What does validation of cases in electronic record databases mean? The potential contribution of free text.

Electronic health records are increasingly used for research. The definition of cases or endpoints often relies on the use of coded diagnostic data, using a pre-selected group of codes. Validation of these cases, as 'true' cases of the disease, is crucial. There are, however, ambiguities in what is meant by validation in the context of electronic records. Validation usually implies comparison of a definition against a gold standard of diagnosis and the ability to identify false negatives ('true' cases which were not detected) as well as false positives (detected cases which did not have the condition). We argue that two separate concepts of validation are often conflated in existing studies. Firstly, whether the GP thought the patient was suffering from a particular condition (which we term confirmation or internal validation) and secondly, whether the patient really had the condition (external validation). Few studies have the ability to detect false negatives who have not received a diagnostic code. Natural language processing is likely to open up the use of free text within the electronic record which will facilitate both the validation of the coded diagnosis and searching for false negatives.

Electronic health records (EHRs) offer great potential for research, enabling the rapid identification of patients for inclusion in intervention or observational studies. As their use becomes more widespread, it is important to understand the structure of the data that constitute these records. Primary care records in the UK have been computerised for several decades and in the UK electronic records are almost universal in GP practices. Several anonymised databases of primary care records exist which have been used extensively in research studies,1 including the General Practice Research Database (GPRD – http://www.gprd.com). EHRs also exist in secondary care settings and the data are then collated for various administrative or research purposes such as national disease registers or Hospital Episode Statistics (HES).

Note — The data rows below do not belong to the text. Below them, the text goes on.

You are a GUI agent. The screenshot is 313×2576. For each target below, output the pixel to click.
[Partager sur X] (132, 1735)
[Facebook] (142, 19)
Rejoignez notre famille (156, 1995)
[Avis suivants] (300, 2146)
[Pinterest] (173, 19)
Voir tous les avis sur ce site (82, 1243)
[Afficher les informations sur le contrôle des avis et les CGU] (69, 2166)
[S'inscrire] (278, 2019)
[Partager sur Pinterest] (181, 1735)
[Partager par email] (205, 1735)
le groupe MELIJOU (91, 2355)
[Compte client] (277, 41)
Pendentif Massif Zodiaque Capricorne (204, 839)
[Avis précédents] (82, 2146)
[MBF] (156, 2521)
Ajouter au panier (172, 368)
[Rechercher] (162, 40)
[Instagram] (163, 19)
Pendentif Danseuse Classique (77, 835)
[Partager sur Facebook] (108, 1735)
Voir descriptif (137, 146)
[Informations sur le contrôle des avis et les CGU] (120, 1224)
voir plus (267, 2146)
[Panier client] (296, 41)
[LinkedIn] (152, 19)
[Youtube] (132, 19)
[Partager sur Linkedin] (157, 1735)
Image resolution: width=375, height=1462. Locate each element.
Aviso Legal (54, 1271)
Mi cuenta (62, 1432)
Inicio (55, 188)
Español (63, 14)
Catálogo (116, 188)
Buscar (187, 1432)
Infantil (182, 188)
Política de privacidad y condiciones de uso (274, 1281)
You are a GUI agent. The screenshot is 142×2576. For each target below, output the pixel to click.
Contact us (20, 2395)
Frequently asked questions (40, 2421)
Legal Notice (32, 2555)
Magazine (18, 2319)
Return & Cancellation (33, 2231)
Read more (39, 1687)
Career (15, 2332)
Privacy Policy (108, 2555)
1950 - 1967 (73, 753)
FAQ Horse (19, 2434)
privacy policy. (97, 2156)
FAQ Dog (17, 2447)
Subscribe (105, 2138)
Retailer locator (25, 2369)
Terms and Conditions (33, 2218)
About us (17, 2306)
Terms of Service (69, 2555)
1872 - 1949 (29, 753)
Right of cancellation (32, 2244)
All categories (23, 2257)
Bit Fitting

EHR systems use a combination of structured coded data and unstructured free text fields. The balance between these two components varies across different record systems with some EHRs consisting entirely of coded data. In some systems, such as HES in the UK, professional coders enter the codes based on the clinical records but in others, such as primary care, the code is entered by the clinician as part of routine care. In primary care systems, where text and codes are entered during clinical care, the factors determining whether information is entered as text or code are poorly understood. Research studies find it difficult to access and use large amounts of free text – due to issues of confidentiality, costs of anonymisation and the need to structure/code the information contained. Hence nearly all studies that use the GPRD (or most other electronic record systems) rely on coded diagnoses to identify cases, and related validation studies attempt to show whether cases with diagnostic codes do indeed have that condition. ‘Validation’ is often reported as a quality marker both of the results of the research and of the records used. Two recent papers have reviewed the validation of diagnoses within the GPRD.2,3 They have provided an excellent summary of the types of studies undertaken and shown that most (90%) coded diagnoses, from a range of conditions, are ‘validated’. There are, however, currently systematic ambiguities in how the term validation is currently used in this field compared to other diagnostic contexts.

In this paper, we address three issues concerning the use of EHRs in research. First, we discuss what validation means in the context of EHR research and suggest that there are two distinct types of validation – internal and external. We then go on to explore the widespread failure in EHR research to address the question of false negatives, that is cases of the disease who have not received a diagnostic code. We argue that these should be identified as far as possible in any validation study. Finally, we discuss the relation of code-choice to validation, arguing that sensitivity analyses to investigate the impact of code choice on study results should become standard practice. In conclusion, we suggest that computational techniques, such as natural language processing (NLP) which access free text, have the potential to tackle these challenges.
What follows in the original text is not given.